Not sure I can deal with much more at the moment!


----------



## kandykane (Nov 17, 2008)

Oh Michimoo! I understand    I lost my lovely tabby cat before our LO finally came along. She had been with me for years through thick and thin, she knew all my heartaches and was my comfort on many a cold lonely night. I *loved* that cat. One awful day she had a brain hemorrhage and I lost my precious girl. That was 3 years ago and I still miss her terribly. 
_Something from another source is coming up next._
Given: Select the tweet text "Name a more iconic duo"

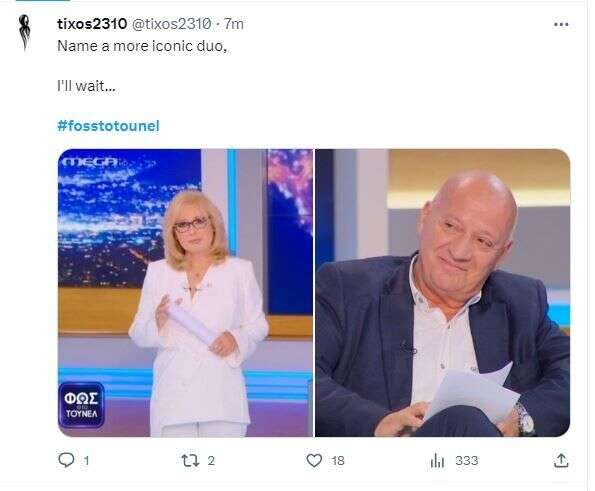Looking at the screenshot, I should click(141, 46).
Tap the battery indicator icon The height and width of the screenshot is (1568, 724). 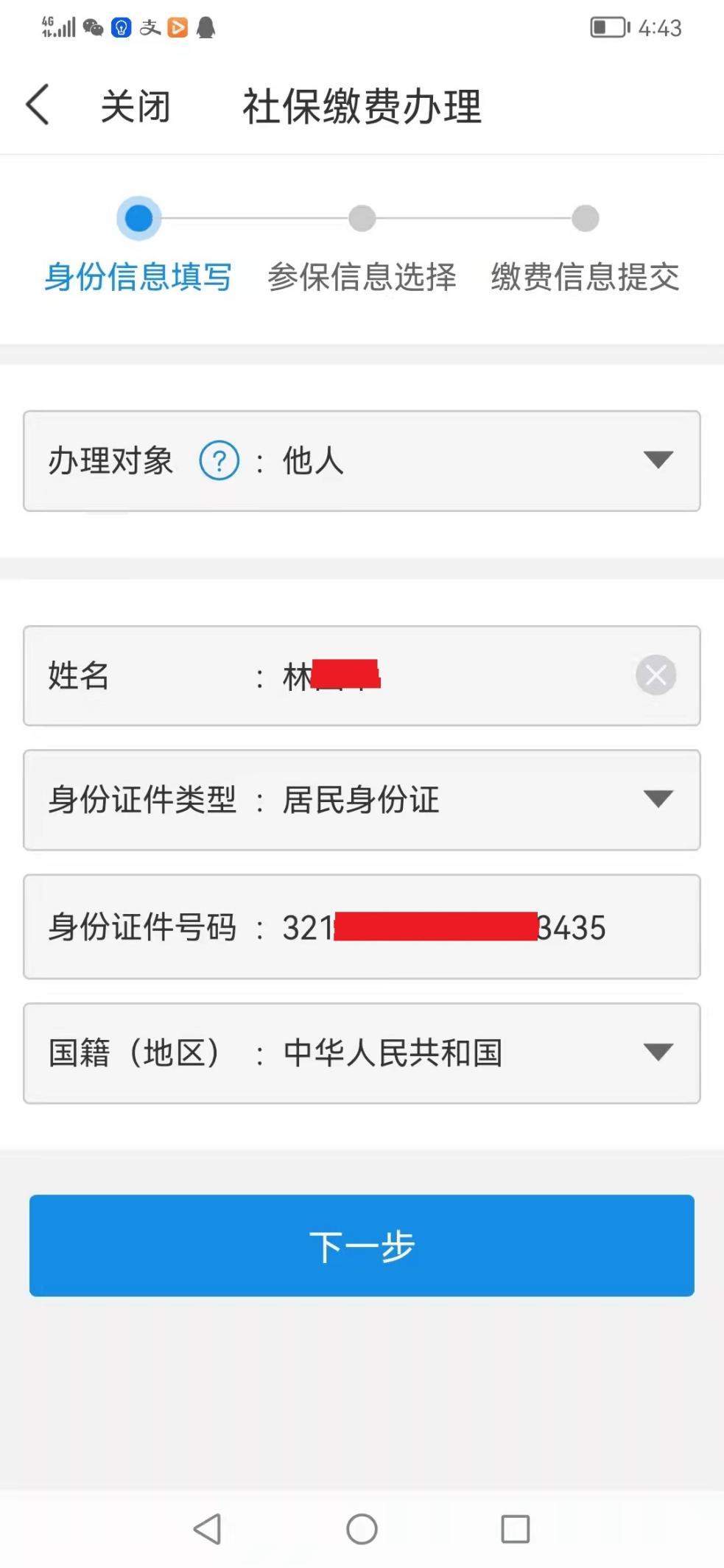610,28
Hold her close tonight. I'm thinking of you both.


----------



## coweyes (Sep 4, 2008)

I am so so sorry.  I have a jack russell and he has been with me through thick and thin.  He drives me made half the time but i love him so much because he has always been next to me when i cry.  When iv been in bed depressed i have had to get up to feed and walk him, he means the world to me.


I hope it goes ok at the vets today and that you have support (other than your beloved cat) at this hard time. xxxx


----------



## Molly99 (Apr 16, 2012)

I am so sorry Michimoo.  How did the appointment go?
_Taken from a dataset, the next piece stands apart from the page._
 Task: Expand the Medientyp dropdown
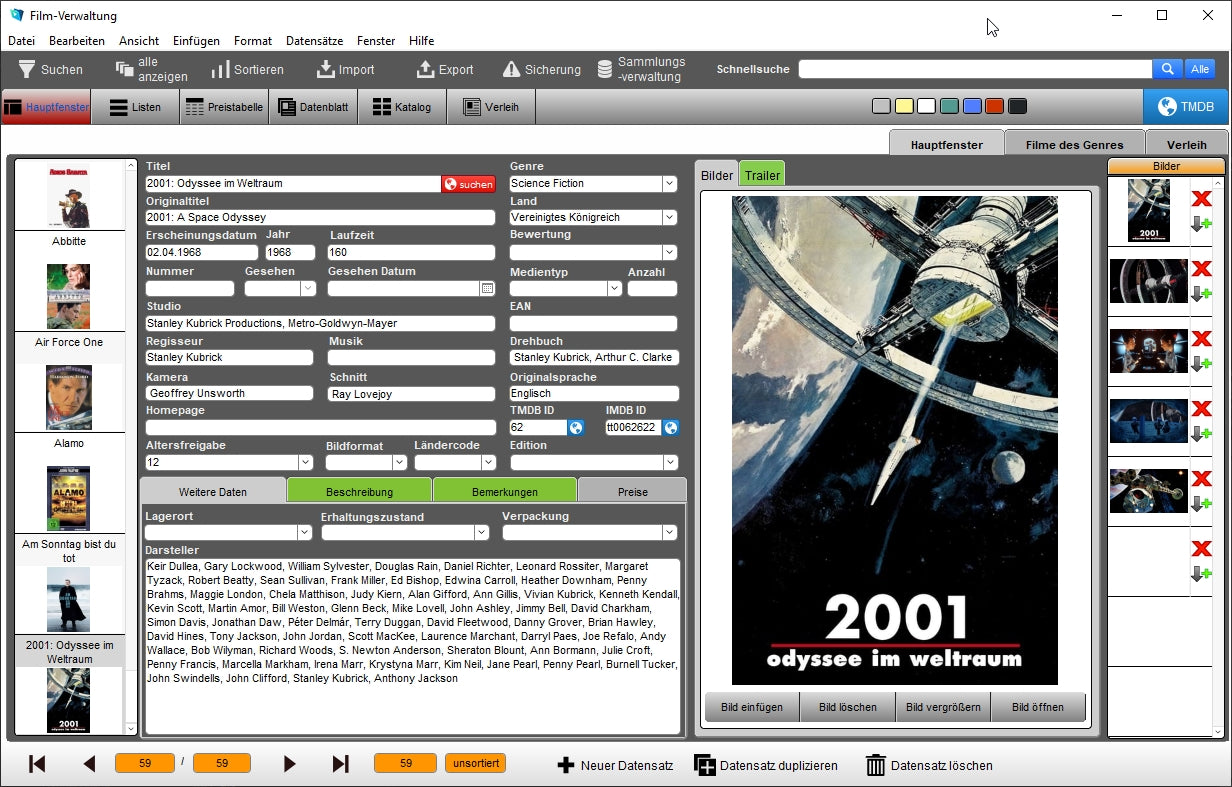pyautogui.click(x=614, y=289)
I lost my beautiful dog of 12 years just after my DH told me that his vasectomy reversal wasn't a success.  She was my baby, I had a connection with her that I have never felt before or after.  She was my only friend during an abusive relationship in which I lost everyone.  She cuddled me when I needed her, filled the hole in my heart, protected me and loved me unconditionally.
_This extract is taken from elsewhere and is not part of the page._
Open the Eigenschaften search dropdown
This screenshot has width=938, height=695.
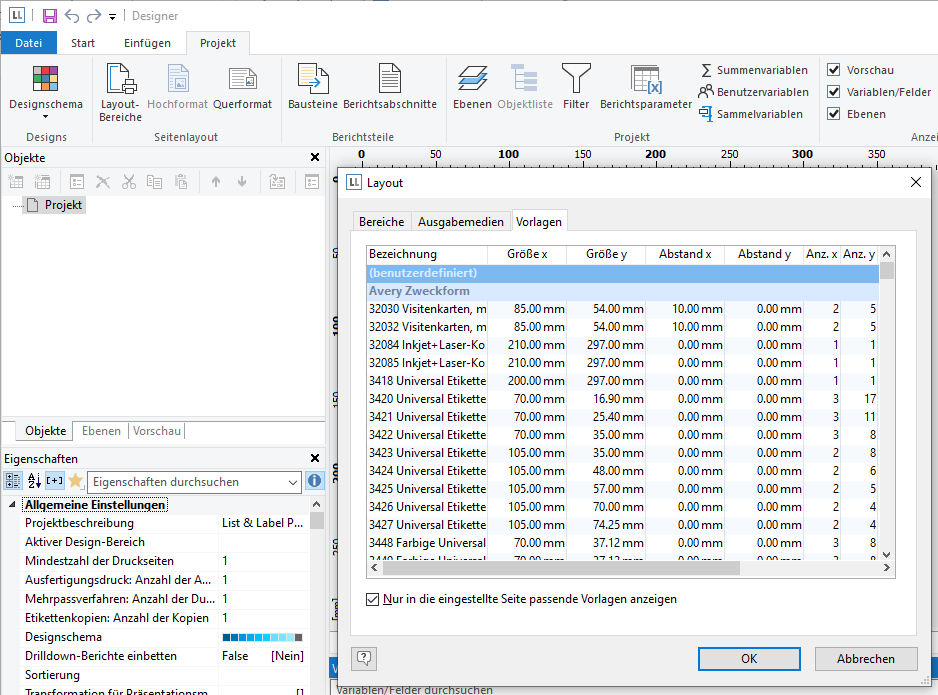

It was the saddest moment of my life and it hurts on a level that few others can understand when you're struggling with fertility too.  My heart goes out to you, sending you lots of   xx


----------



## Michimoo (Oct 13, 2011)

Well I cried myself to sleep whilst DH snored his head off. But I couldn't hide the fact I'd been upset last night as my eyes are so swollen I look like a frog!
So I said to DH I was upset about the cat & he said you don't cry about the ivf failure but you do about your cat?
I couldn't be bothered to explain.
We are now waiting for the blood results so just sitting by the phone to ring.
 it's not bad news & something can be done.


----------



## Sarapd (Dec 4, 2012)

Oh Michimoo - I do understand how you feel. Your cat has been such a constant giving you unconditional love for so long. I really hope and pray that she'll be ok.  My cat went missing just after I started downregging this time and it was the worst few days of my life because she means so much to us. I remember saying that I didn't care about IVF, I just wanted her back. Thankfully we did get her back.
Sending you lots of love and some purrs from my cat too.
Sara. xx


----------



## DaisyMaisy (Jan 9, 2011)

Oh gosh, I'm so sorry. I hope the results came back ok. We have a black lab who is my first born baby. We got him after our first failed cycle. I hope your cat is ok. Big hugs. Xxx


----------



## Michimoo (Oct 13, 2011)

Well she's now on a drip in the vets for 48 hours & I'm in hospital tomorrow for a laporoscopy & hysteroscopy so I guess we will both be on a drip together at some point!
It all happens at once. 
Thanks for your wishes & shared stories ladies.
 for my baby 
Xx


----------



## M0ncris (Aug 25, 2013)

Oh Michi, I am so so sorry.  Good luck at the hospital and the vets.  I am keeping my fingers crossed for you both.

M
X


----------



## staceyemma (Jul 30, 2011)

Michi I hope your beloved cat will be ok  
I too have a cat whom I adore and I cannot imagine ever losing him.  

Thinking of you both xxx


----------



## Michimoo (Oct 13, 2011)

Waiting for the vet to call. She was having to be force fed last night & they don't know why she's not eating. I think more bloods are going to be taken today.
I'm worried sick & really want her home with me but also know that she's at least getting all the right drugs she needs at the vets.
Had my op yesterday & all I'm worrying about is the cat.


----------



## kandykane (Nov 17, 2008)

Oh god how awful    Have been thinking of you both. She's in the best place to be taken good care of   
How was your op?


----------



## Molly99 (Apr 16, 2012)

Keeping everything crossed for you both.  Perhaps it shows how beautifully in tune the two of you are with each other that you are going through a tough time together.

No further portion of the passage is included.